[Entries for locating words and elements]
· · · ·

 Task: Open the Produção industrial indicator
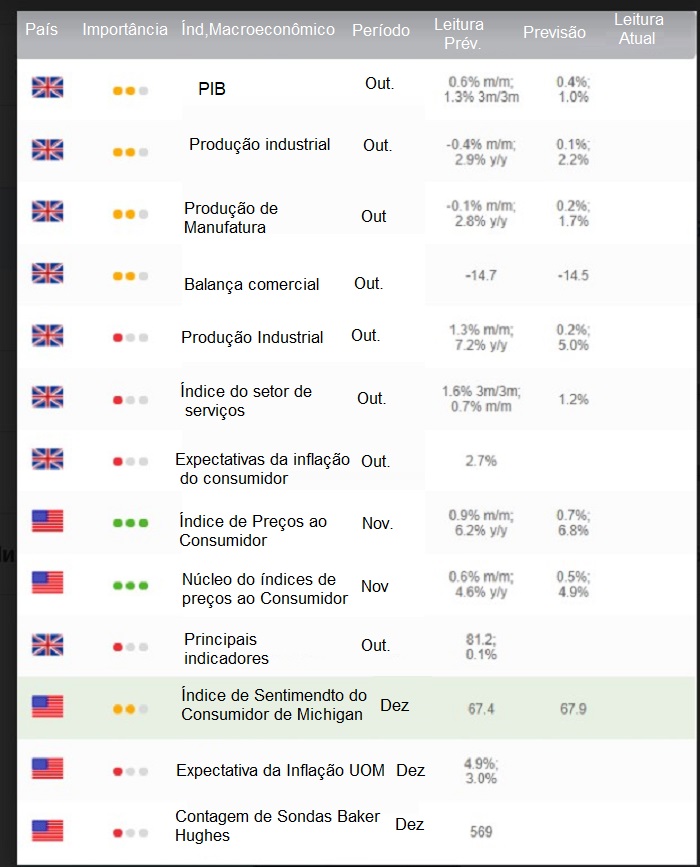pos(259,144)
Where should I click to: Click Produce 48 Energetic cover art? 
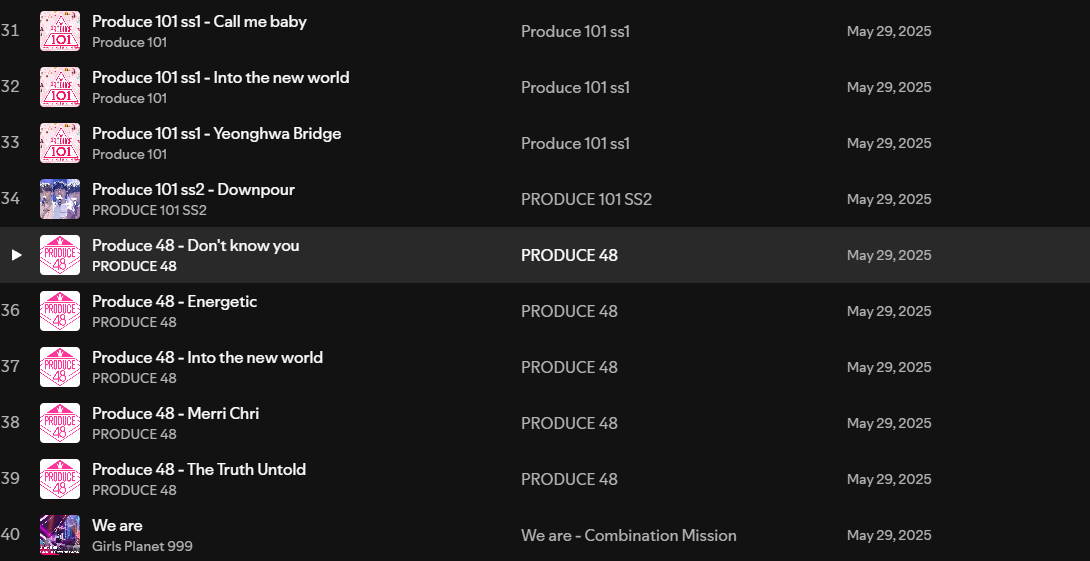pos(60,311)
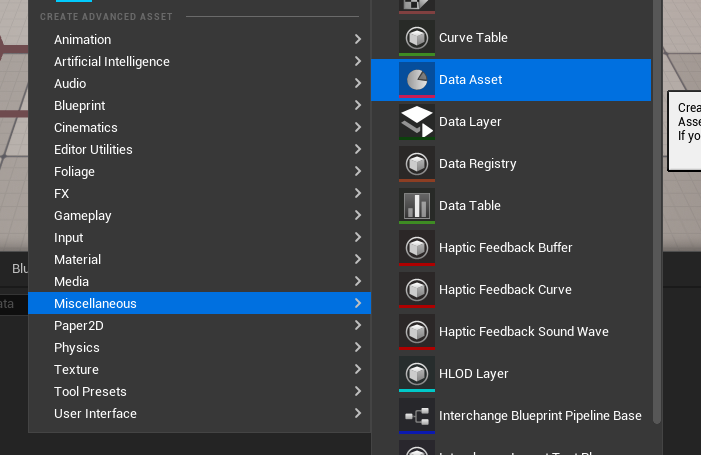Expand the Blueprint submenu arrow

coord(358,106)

· · · ·

*Task instructions*: Transcribe every item above word for word, leaving out the pictures.

*Exercise output*:
 Task: Open the Produção industrial indicator
pos(259,144)
Where should I click to: Click Produce 48 Energetic cover art? 
pos(60,311)
Expand the Blueprint submenu arrow

coord(358,106)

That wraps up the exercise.